12 KiB
Archivportal-D Harvester - README
Date: November 19, 2025
Status: Ready for testing
Script: /Users/kempersc/apps/glam/scripts/scrapers/harvest_archivportal_d.py
Overview
This harvester collects archive listings from Archivportal-D, the national German archive portal operated by Deutsche Digitale Bibliothek.
Portal: https://www.archivportal-d.de/
Coverage: All archives across Germany (~10,000-20,000 archives)
Method: Web scraping (fallback if API access unavailable)
Current Status: Web Scraping Implementation
Why Web Scraping?
-
DDB API Registration Required:
- API access requires free account at https://www.deutsche-digitale-bibliothek.de/
- API key must be generated in "My DDB" area
- Not immediately available without manual registration
-
Fallback Strategy:
- Web scraping provides immediate data access
- Allows initial testing and data collection
- Can be upgraded to API access later
-
Production Recommendation:
- For large-scale harvests, register for DDB API
- API provides structured data (JSON)
- Web scraping requires HTML selector maintenance
Installation
Prerequisites
# Python 3.9+
python3 --version
# Required libraries (already installed)
pip install requests beautifulsoup4
Verify Installation
cd /Users/kempersc/apps/glam
python3 -c "import requests, bs4; print('✓ Dependencies OK')"
Usage
Basic Usage (Test Mode)
# Run harvester in test mode (10 pages, no profile enrichment)
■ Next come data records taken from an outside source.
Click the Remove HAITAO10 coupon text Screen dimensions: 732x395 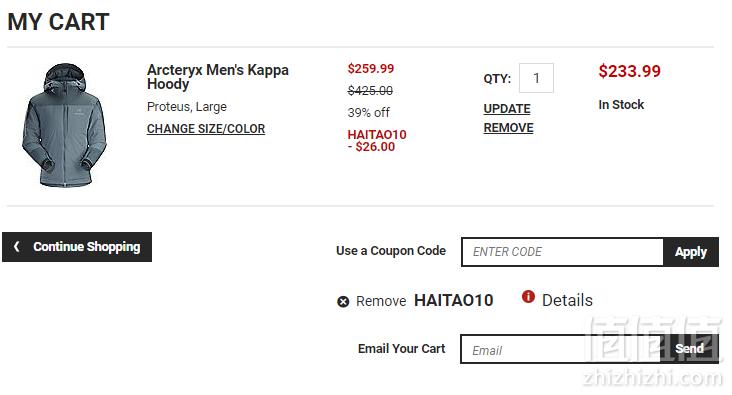424,301
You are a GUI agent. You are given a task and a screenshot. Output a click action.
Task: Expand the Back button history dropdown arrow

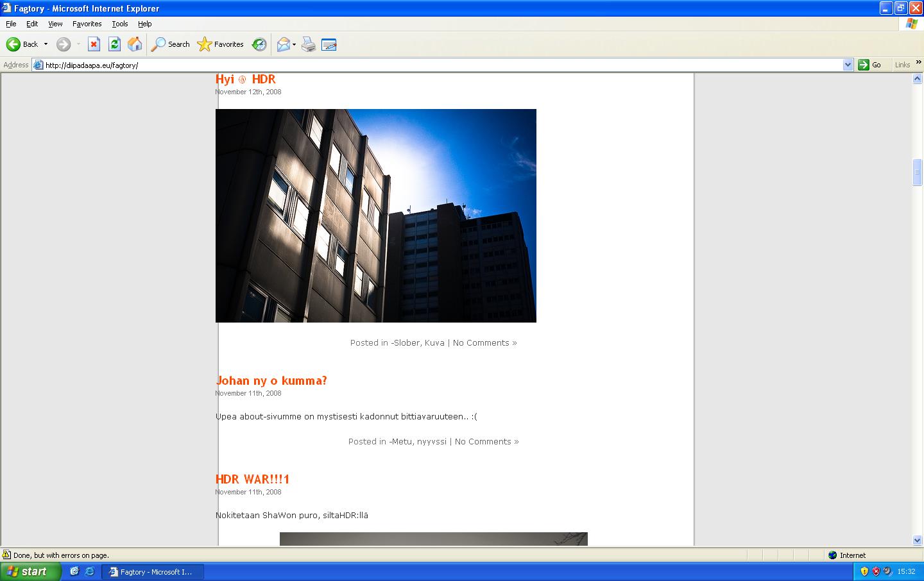coord(46,44)
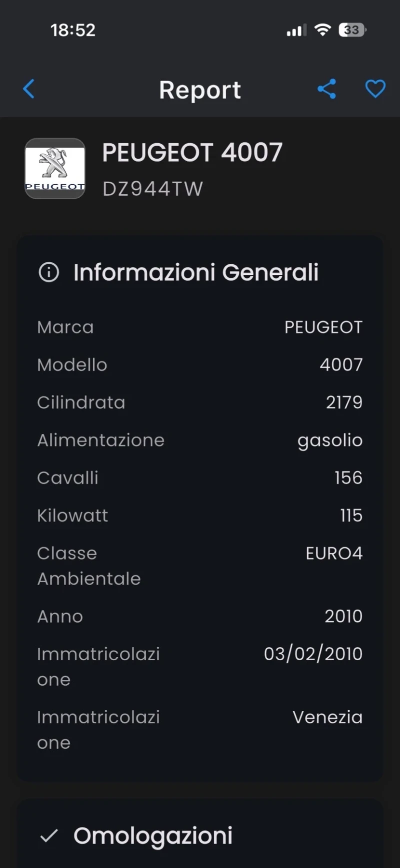Screen dimensions: 400x868
Task: Tap the battery indicator in status bar
Action: pos(352,30)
cd /Users/kempersc/apps/glam
python3 scripts/scrapers/harvest_archivportal_d.py
Expected Output:
- JSON file:
data/isil/germany/archivportal_d_archives_TIMESTAMP.json - Statistics:
data/isil/germany/archivportal_d_stats_TIMESTAMP.json - ~100-500 archives (depending on pagination)
Full Harvest (Production Mode)
Edit the script to remove page limits:
# Line ~394: Change max_pages=10 to max_pages=None
archives = harvest_archive_list(max_pages=None, enrich_profiles=False)
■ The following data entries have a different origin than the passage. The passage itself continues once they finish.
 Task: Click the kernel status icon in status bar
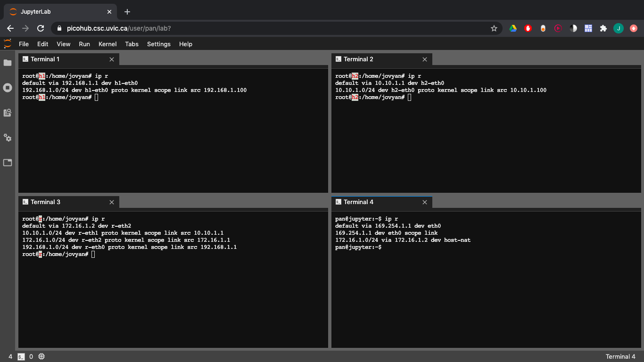coord(41,357)
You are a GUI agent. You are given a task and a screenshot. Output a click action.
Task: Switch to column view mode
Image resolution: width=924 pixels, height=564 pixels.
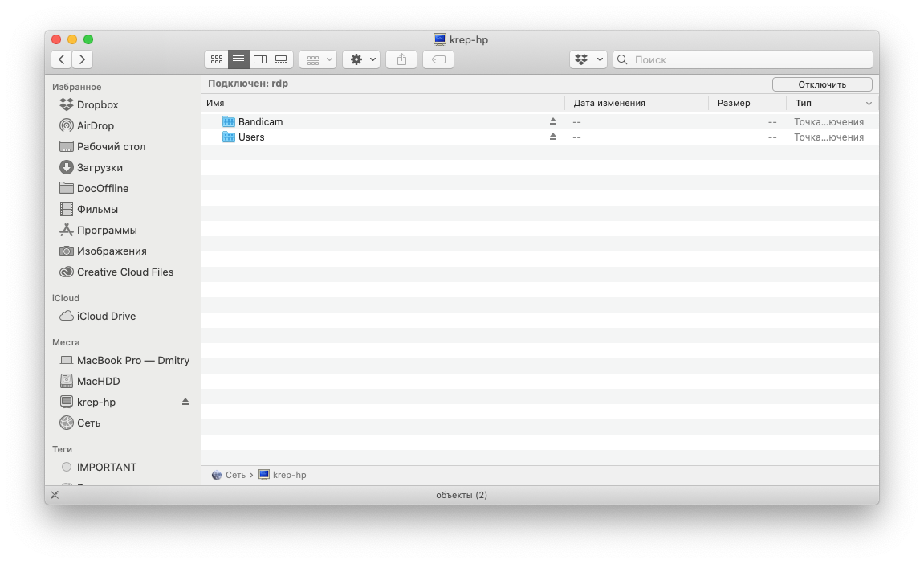coord(260,59)
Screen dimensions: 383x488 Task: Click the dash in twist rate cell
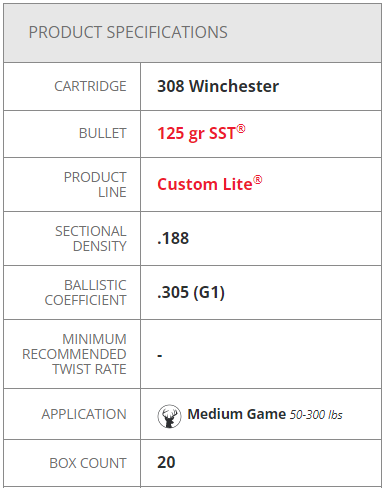[x=160, y=356]
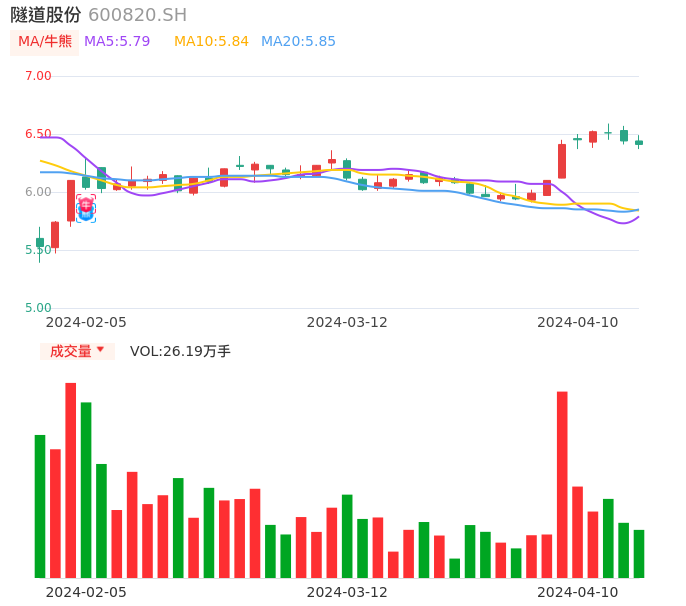Click the blue bear (熊) marker icon
This screenshot has width=686, height=606.
pos(86,214)
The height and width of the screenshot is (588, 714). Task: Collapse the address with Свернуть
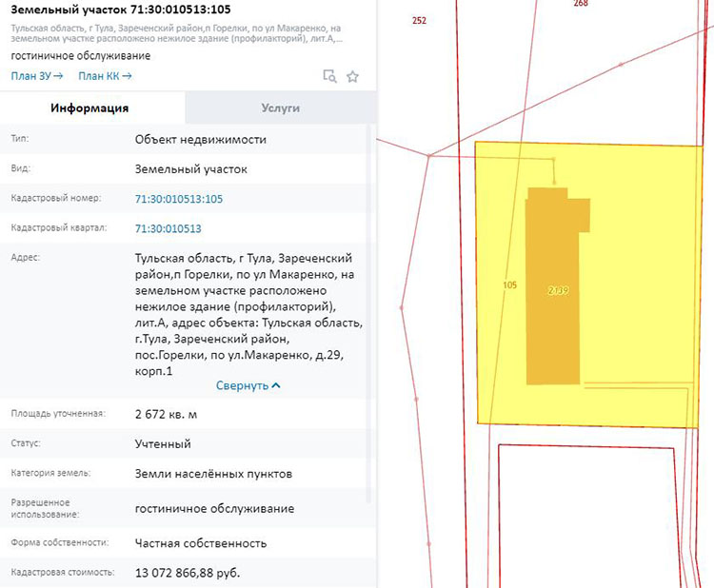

Estimated Time: 2-4 hours (depending on total archives)
Estimated Output: ~10,000-20,000 archive records
Profile Enrichment (Optional)
Enable detailed profile page scraping:
# Line ~394: Set enrich_profiles=True
archives = harvest_archive_list(max_pages=None, enrich_profiles=True)
Enriched Data:
- Email addresses
- Phone numbers
- Websites
- Finding aids counts
- Digital copies counts
- Geographic coordinates
Warning: Profile enrichment significantly increases harvest time (1-2 requests per archive).
Output Format
JSON Structure
{
"metadata": {
"source": "Archivportal-D",
"source_url": "https://www.archivportal-d.de",
"operator": "Deutsche Digitale Bibliothek",
"harvest_date": "2025-11-19T14:30:00Z",
"total_archives": 10000,
"method": "Web scraping",
"license": "CC0 1.0 Universal (Public Domain)"
},
"archives": [
{
"name": "Stadtarchiv Köln",
"location": "Köln",
"federal_state": "Nordrhein-Westfalen",
"archive_type": "Kommunalarchiv",
"archive_id": "stadtarchiv-koeln",
"profile_url": "https://www.archivportal-d.de/struktur/stadtarchiv-koeln",
"description": "Das Historische Archiv der Stadt Köln...",
"isil": "DE-KN"
}
]
}
Archive Record Fields
| Field | Type | Description | Required |
|---|---|---|---|
name |
string | Archive name | ✓ |
location |
string | City/municipality | ✓ |
federal_state |
string | German federal state | ✓ |
archive_type |
string | Archive sector/category | ◯ |
archive_id |
string | Portal internal ID | ◯ |
profile_url |
string | Link to archive profile | ◯ |
description |
string | Archive description | ◯ |
isil |
string | ISIL identifier (if available) | ◯ |
contact |
object | Email, phone, website | ◯ |
finding_aids |
integer | Number of finding aids | ◯ |
digital_copies |
integer | Digitized items count | ◯ |
coordinates |
object | Latitude/longitude | ◯ |
HTML Selector Strategy
Current Selectors (Subject to Change)
The script uses multiple fallback selectors to maximize compatibility:
# Archive name
['h2', 'h3', 'h4'], class_=['title', 'heading', 'name']
# Location
class_=['location', 'place', 'city']
# Federal state
class_=['state', 'federal-state', 'bundesland']
# Archive type
class_=['type', 'sector', 'category']
# Description
class_=['description', 'abstract', 'summary']
# Profile links
'a', href=re.compile(r'/struktur/[A-Za-z0-9_-]+')
Updating Selectors
If harvest results are poor, inspect the HTML and update selectors:
- Navigate to: https://www.archivportal-d.de/struktur
- Inspect Element (browser dev tools)
- Find archive listing containers and note CSS classes
- Update selectors in
extract_archive_from_listing()function - Rerun test harvest to verify
Data Quality Validation
Expected Data Completeness
After harvest, validate using the statistics output:
# Check statistics file
cat data/isil/germany/archivportal_d_stats_TIMESTAMP.json
Expected Metrics:
- Total archives: 10,000-20,000
- With ISIL code: 30-50% (archives already in ISIL registry)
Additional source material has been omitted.